🗿 ruGPT-3.5 13B
A language model designed for the Russian language. As the name suggests, this model has 13 billion parameters. It's our largest model to date and was used in the training of GigaChat. For more details, refer to the article.
🚀 Quick Start
The ruGPT - 3.5 13B is a powerful language model for Russian. It offers high - quality language generation capabilities.
✨ Features
- Large - scale Model: With 13 billion parameters, it can handle complex language tasks.
- Diverse Training Data: Trained on a wide range of data sources including various domains, code, and legal documents.
- Used in GigaChat: Served as the foundation for training GigaChat.
📦 Installation
No installation steps were provided in the original document, so this section is skipped.
💻 Usage Examples
Basic Usage
request = "Стих про программиста может быть таким:"
encoded_input = tokenizer(request, return_tensors='pt', \
add_special_tokens=False).to('cuda:0')
output = model.generate(
**encoded_input,
num_beams=2,
do_sample=True,
max_new_tokens=100
)
print(tokenizer.decode(output[0], skip_special_tokens=True))
>>> Стих про программиста может быть таким:
Программист сидит в кресле,
Стих сочиняет он про любовь,
Он пишет, пишет, пишет, пишет...
И не выходит ни черта!
Advanced Usage
request = "Нейронная сеть — это"
encoded_input = tokenizer(request, return_tensors='pt', \
add_special_tokens=False).to('cuda:0')
output = model.generate(
**encoded_input,
num_beams=4,
do_sample=True,
max_new_tokens=100
)
print(tokenizer.decode(output[0], skip_special_tokens=True))
>>> Нейронная сеть — это математическая модель, состоящая из большого
количества нейронов, соединенных между собой электрическими связями.
Нейронная сеть может быть смоделирована на компьютере, и с ее помощью
можно решать задачи, которые не поддаются решению с помощью традиционных
математических методов.
request = "Гагарин полетел в космос в"
encoded_input = tokenizer(request, return_tensors='pt', \
add_special_tokens=False).to('cuda:0')
output = model.generate(
**encoded_input,
num_beams=2,
do_sample=True,
max_new_tokens=100
)
print(tokenizer.decode(output[0], skip_special_tokens=True))
>>> Гагарин полетел в космос в 1961 году.
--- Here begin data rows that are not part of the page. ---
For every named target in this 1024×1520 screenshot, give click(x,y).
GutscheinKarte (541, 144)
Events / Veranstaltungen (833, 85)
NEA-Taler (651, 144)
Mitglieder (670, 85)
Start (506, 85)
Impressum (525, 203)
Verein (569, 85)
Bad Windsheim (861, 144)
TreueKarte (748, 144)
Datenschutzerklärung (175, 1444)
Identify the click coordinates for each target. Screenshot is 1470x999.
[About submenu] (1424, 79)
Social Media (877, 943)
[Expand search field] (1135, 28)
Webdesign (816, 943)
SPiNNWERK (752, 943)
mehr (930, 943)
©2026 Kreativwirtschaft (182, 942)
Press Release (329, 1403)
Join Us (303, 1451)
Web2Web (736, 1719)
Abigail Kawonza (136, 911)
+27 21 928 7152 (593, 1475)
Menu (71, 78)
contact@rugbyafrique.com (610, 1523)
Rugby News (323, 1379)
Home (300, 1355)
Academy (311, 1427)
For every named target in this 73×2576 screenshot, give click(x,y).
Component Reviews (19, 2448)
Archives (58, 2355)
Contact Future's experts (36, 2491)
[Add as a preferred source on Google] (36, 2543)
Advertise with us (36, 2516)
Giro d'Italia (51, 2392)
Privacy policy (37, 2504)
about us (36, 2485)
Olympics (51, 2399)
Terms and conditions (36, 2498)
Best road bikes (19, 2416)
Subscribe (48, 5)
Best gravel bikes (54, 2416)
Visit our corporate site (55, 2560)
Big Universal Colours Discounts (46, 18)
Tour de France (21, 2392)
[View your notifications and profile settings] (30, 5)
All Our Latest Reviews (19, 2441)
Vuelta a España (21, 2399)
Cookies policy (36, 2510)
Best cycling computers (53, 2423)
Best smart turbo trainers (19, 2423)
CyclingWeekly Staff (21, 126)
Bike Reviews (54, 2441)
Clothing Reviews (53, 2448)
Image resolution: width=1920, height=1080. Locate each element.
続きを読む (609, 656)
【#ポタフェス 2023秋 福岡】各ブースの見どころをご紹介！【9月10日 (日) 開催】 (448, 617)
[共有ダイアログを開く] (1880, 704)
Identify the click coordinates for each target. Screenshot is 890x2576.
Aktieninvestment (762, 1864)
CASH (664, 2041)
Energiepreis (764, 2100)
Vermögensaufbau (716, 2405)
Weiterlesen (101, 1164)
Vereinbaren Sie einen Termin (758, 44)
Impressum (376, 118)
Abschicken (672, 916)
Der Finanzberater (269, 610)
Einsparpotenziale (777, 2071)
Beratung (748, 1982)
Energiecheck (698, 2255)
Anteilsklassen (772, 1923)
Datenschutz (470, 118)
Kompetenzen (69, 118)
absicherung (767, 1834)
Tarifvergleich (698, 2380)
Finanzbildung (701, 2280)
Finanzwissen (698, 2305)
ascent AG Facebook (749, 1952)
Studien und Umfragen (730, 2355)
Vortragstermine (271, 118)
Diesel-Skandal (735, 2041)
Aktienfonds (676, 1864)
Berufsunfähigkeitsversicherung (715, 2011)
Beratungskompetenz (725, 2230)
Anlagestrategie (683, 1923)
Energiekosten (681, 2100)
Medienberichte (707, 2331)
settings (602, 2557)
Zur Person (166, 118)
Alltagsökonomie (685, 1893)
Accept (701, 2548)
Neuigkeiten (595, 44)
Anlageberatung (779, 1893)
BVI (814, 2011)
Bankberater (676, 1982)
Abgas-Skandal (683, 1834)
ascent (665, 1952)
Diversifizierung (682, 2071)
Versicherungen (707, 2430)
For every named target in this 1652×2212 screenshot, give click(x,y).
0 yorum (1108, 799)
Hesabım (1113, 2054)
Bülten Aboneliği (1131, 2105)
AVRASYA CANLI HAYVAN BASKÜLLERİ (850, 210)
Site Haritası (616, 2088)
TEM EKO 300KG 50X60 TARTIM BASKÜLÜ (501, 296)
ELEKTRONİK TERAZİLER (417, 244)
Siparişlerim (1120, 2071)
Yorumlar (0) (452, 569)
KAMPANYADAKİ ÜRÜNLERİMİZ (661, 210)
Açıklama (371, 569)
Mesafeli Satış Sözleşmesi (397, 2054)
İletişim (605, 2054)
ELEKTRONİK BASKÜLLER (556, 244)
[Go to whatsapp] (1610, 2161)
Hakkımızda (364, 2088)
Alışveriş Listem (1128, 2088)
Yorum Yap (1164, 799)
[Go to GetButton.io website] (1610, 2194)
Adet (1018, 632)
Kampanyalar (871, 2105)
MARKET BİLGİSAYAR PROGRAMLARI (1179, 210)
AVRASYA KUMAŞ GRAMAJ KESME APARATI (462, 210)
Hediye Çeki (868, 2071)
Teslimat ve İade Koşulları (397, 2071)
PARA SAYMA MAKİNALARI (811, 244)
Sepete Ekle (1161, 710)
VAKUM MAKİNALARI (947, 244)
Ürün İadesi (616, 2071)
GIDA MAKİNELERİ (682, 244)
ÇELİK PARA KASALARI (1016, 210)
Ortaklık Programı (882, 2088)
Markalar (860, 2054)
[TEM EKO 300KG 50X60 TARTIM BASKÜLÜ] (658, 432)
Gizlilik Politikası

Это было первое в истории
человечества космическое путешествие. Юрий Гагарин совершил его
на космическом корабле Восток-1. Корабль был запущен с космодрома
Байконур.
📚 Documentation
Dataset
The model was pretrained on 300GB of data from various domains and then additionally trained on 100GB of code and legal documents. The dataset structure is as follows:

The training data was deduplicated. Text deduplication involved 64 - bit hashing of each text in the corpus to keep texts with unique hashes. Documents were also filtered based on their text compression rate using zlib4. The most strongly and weakly compressing deduplicated texts were discarded.
Technical Details
The model was trained using the Deepspeed and Megatron libraries. It was trained on a 300B token dataset for 3 epochs, which took around 45 days on 512 V100 GPUs. After that, the model was finetuned for 1 epoch with a sequence length of 2048, which took around 20 days on 200 A100 GPUs using additional data (as described above).
After the final training, the perplexity for this model was around 8.8 for the Russian language.

📄 License
The model is released under the MIT license.